We bring together academic researchers, designers, scholars, together with industry partners, to provide an innovative and cross-disciplinary perspective on physical-virtual codesign, bridging technology research and development, traditional design and the sociocultural context of digital media technologies.
As digital applications move from desktop and office workplace settings, they gain relevance within our everyday lives and spaces: homes, classrooms, public spaces, cultural or historical settings, scientific laboratories and beyond. At the same time, as physical objects and spaces gain new computational behaviors, they become increasingly complex: customizable, reprogrammable, repurposable and interoperable.
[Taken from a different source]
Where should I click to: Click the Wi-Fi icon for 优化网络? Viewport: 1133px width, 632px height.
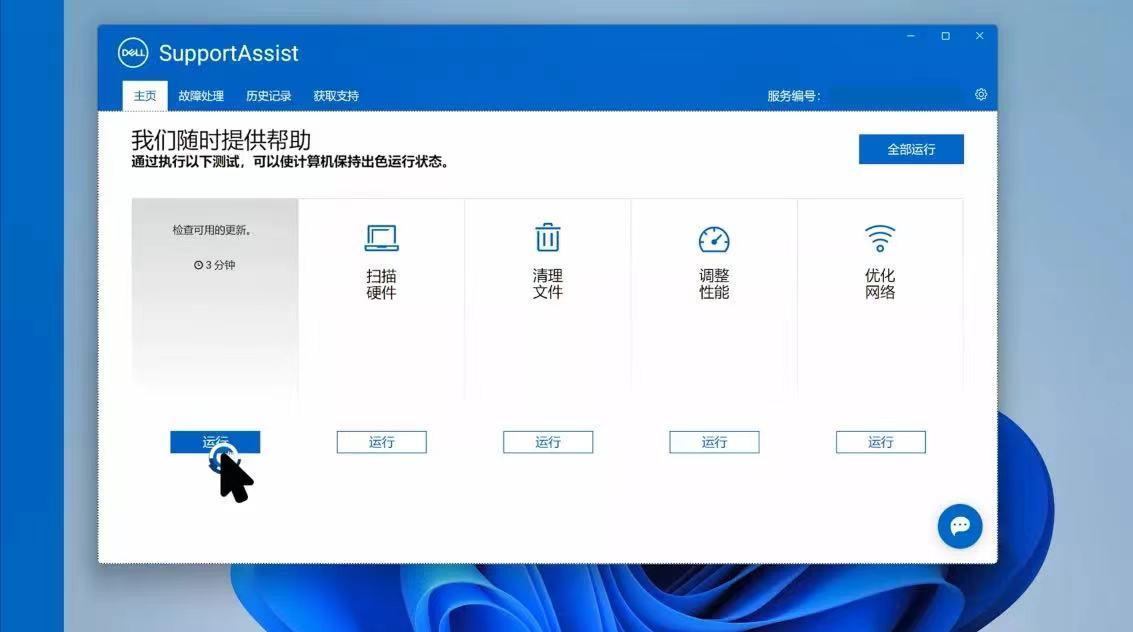(879, 237)
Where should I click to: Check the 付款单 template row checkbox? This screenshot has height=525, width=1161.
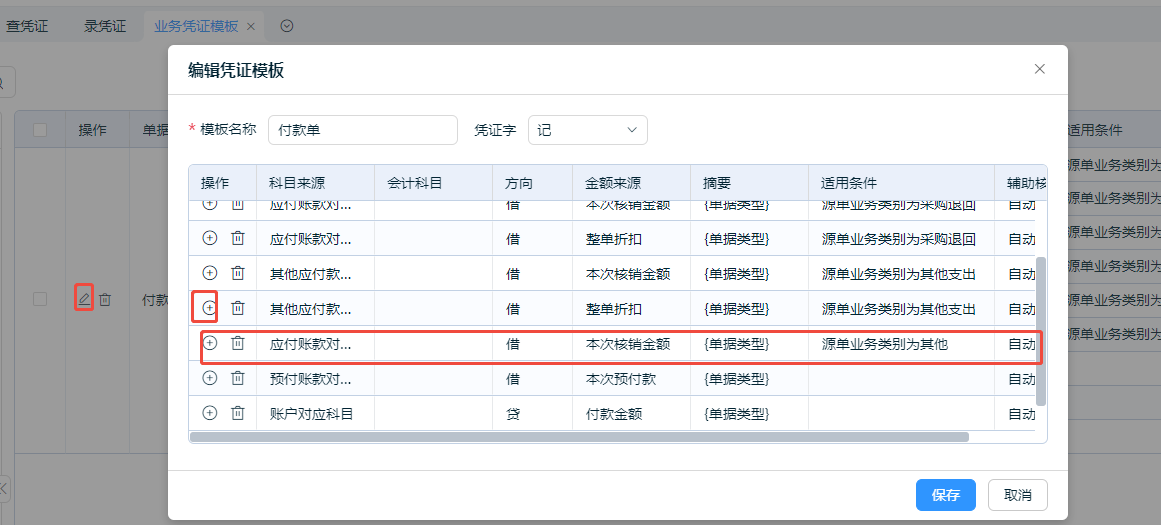40,299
We believe that for this research to fully realize its potential impact on everyday life, the physical aspects (e.g. industrial and architectural design) and societal aspects (e.g. sociocultural context) of the resulting computationally enabled objects and spaces needs to be co-designed with the computational aspects. The design solutions that can best succeed in seamlessly integrating digital technologies into our everyday lives and physical contexts thus need to engage skills and expertise across a range of disciplines.
ROSS is a coordinated research effort at Georgia Tech to extend research on physical and digital interfaces across traditional disciplinary boundaries. We bring together researchers, designers, scholars and industry partners from a variety of fields including computing, electronics, media, design, architecture and social sciences to study, design, and build responsive objects, surfaces and spaces.